Ce que l’exemple Wallon nous montre, c’est qu’il vaut mieux s’en aller avant de se faire montrer la porte.
Les Québécois seraient bien avisés de suivre attentivement ce qui se passe en Belgique ces jours-ci. Ce pays est en effet plus proche que jamais de l’implosion. À couteaux tirés depuis toujours, Flamands et Wallons sont au bord du divorce et le « pire » semble désormais inéluctable, comme nous l’annonce déjà depuis un certain temps José Fontaine, le correspondant de Vigile dans ce pays, et le confirme désormais Le Monde.
A priori, on serait tenté de croire que cette issue convient aux deux parties, et que les Wallons francophones seraient heureux d’échapper à l’oppression grandissante des Flamands néerlandophones. L’affaire est hélas beaucoup plus compliquée que cela, notamment parce que l’engagement des Wallons envers la Belgique est plus grand que celui des Flamands, pour toutes sortes de raisons qui trouvent leur fondement dans l’histoire.
Il fut un temps où c’étaient les Wallons qui tenaient le haut du pavé en Belgique. C’était l’époque où la Belgique avait encore de grands intérêts miniers dans sa colonie du Congo et une industrie lourde très forte pour un aussi petit pays.
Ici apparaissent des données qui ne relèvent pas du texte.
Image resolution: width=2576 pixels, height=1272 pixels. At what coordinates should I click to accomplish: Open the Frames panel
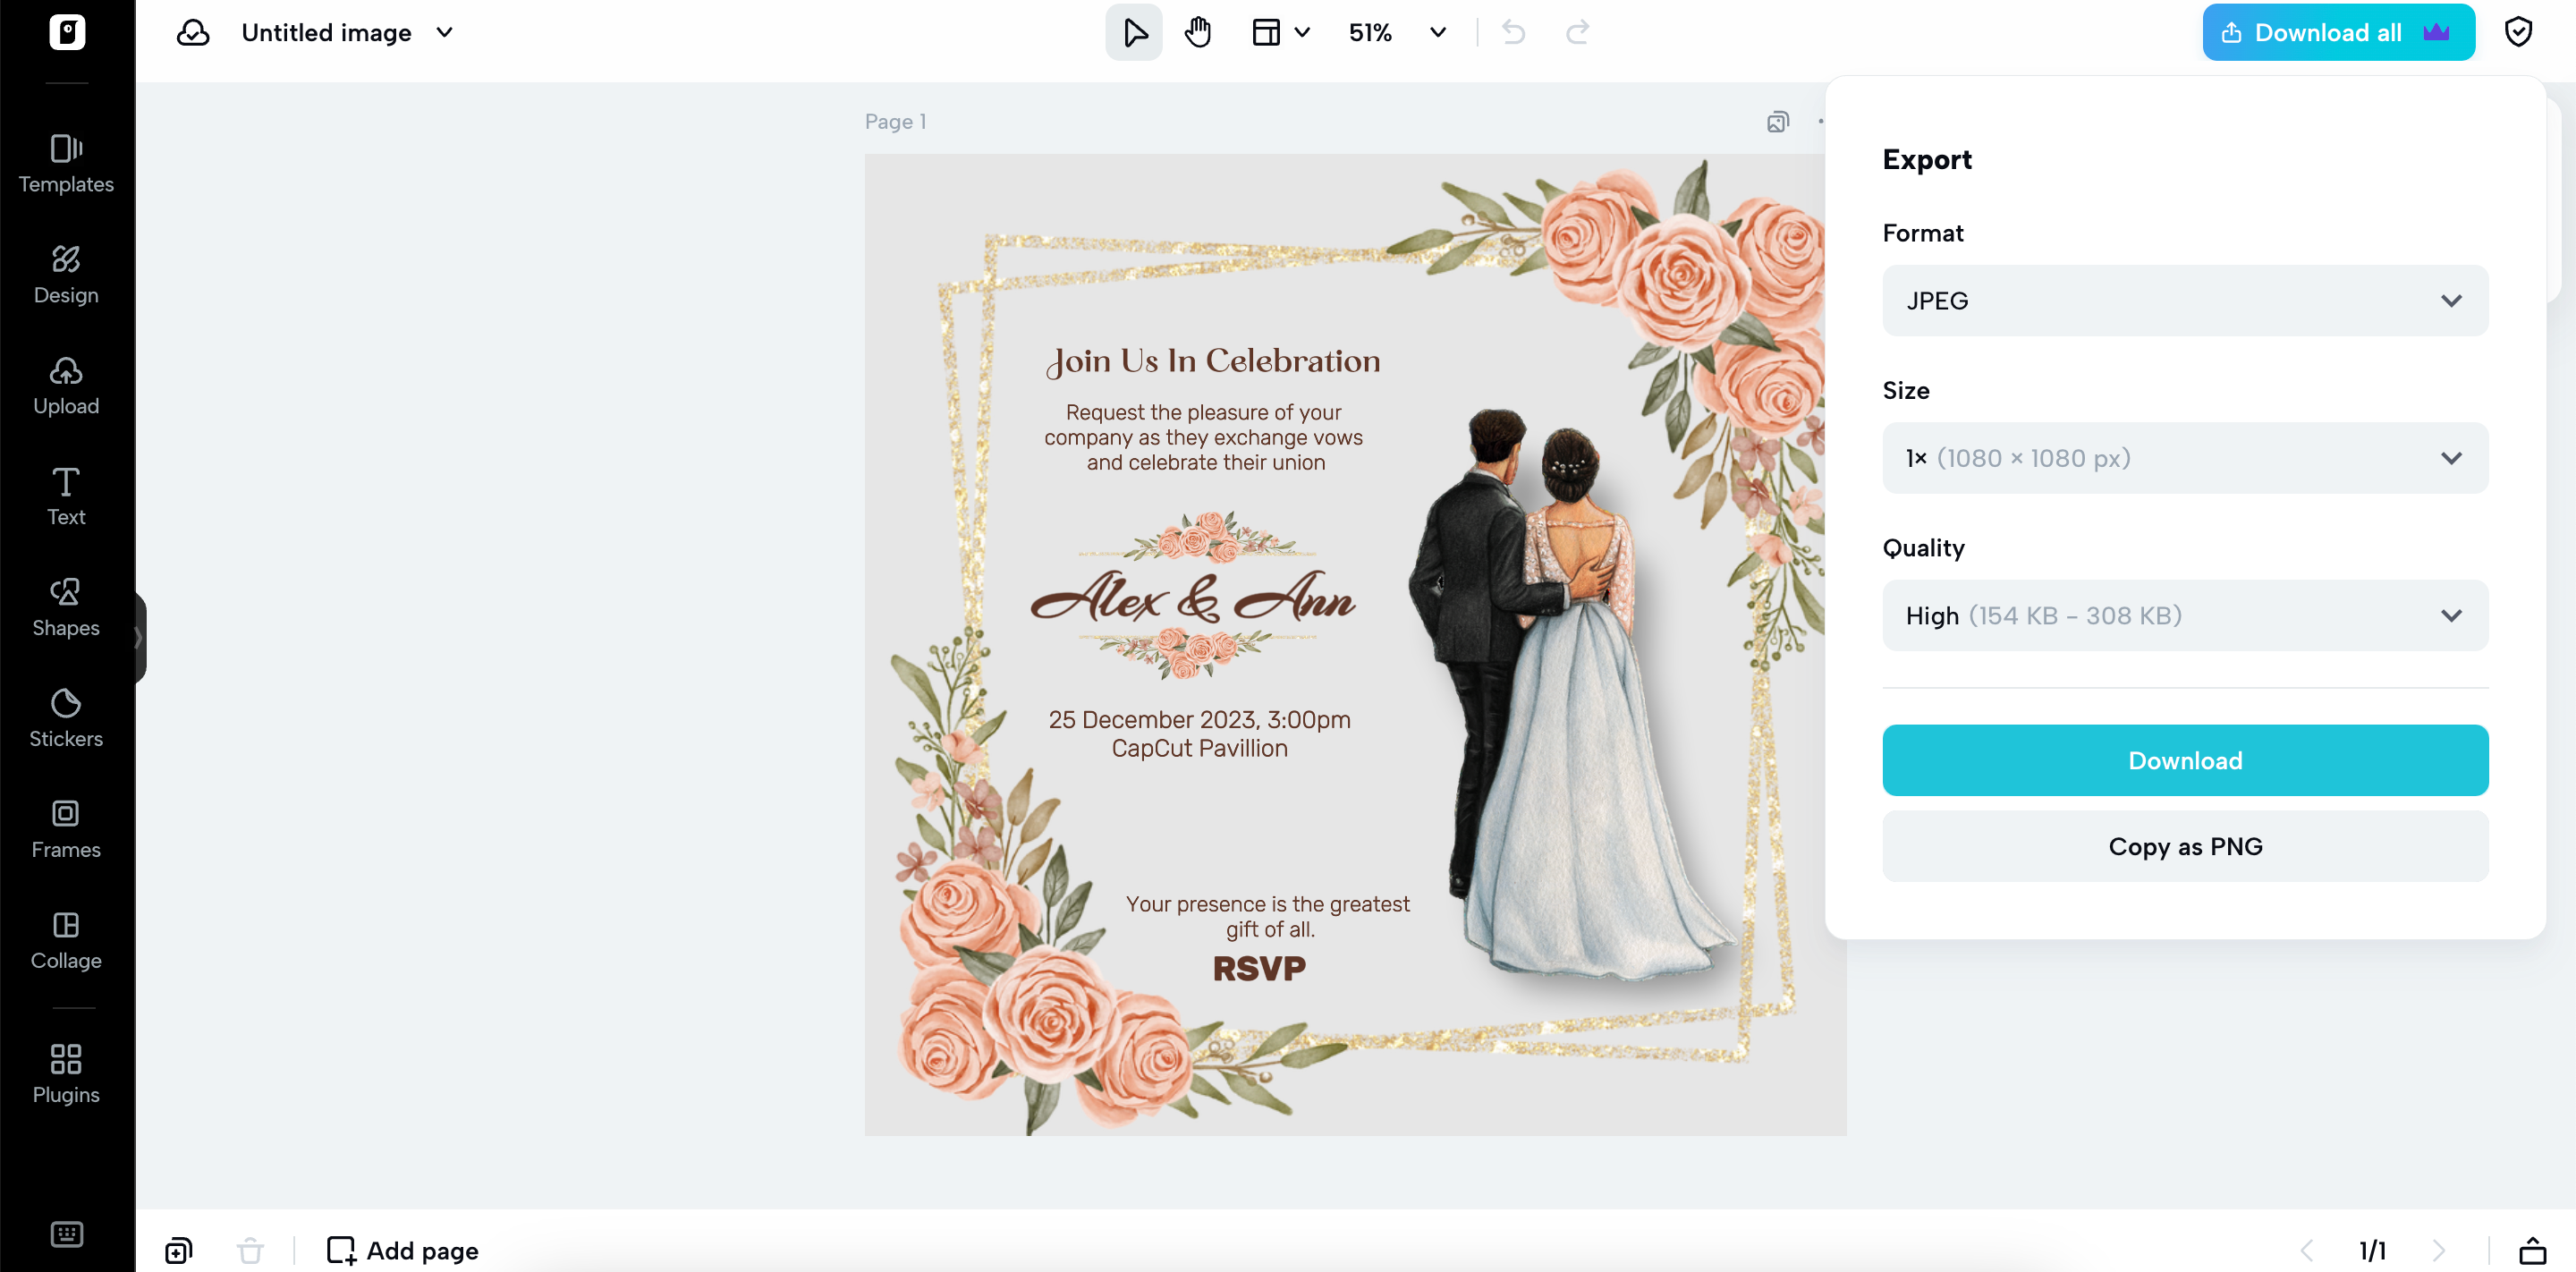click(66, 829)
Le grand mouvement de décolonisation qui secoua l’Afrique dans les années 1960 fut particulièrement dur pour les intérêts belgo-wallons, et les problèmes structurels de l’industrie, notamment au chapitre de la compétitivité, leur portèrent un coup dont la Wallonie n’est jamais parvenue à se relever.
De leur côté, les Flamands sont parvenus à reconvertir leur base économique avec succès et la Flandre est désormais la locomotive économique de la Belgique. Leur reste maintenant à traduire ce pouvoir économique en pouvoir politique, et c’est ce à quoi ils s’appliquent systématiquement en resserrant l’étau chaque jour davantage sur la Wallonie.
Jusqu’ici, la Wallonie s’est appuyée sur le fédéralisme pour tenter de résister à la montée en puissance de la Flandre. Mais les Flamands, majoritaires, coupent dans les programmes de transfert et contestent de plus en plus l’existence même de la Belgique, dont l’existence les oblige à un certain partage de leur richesse collective.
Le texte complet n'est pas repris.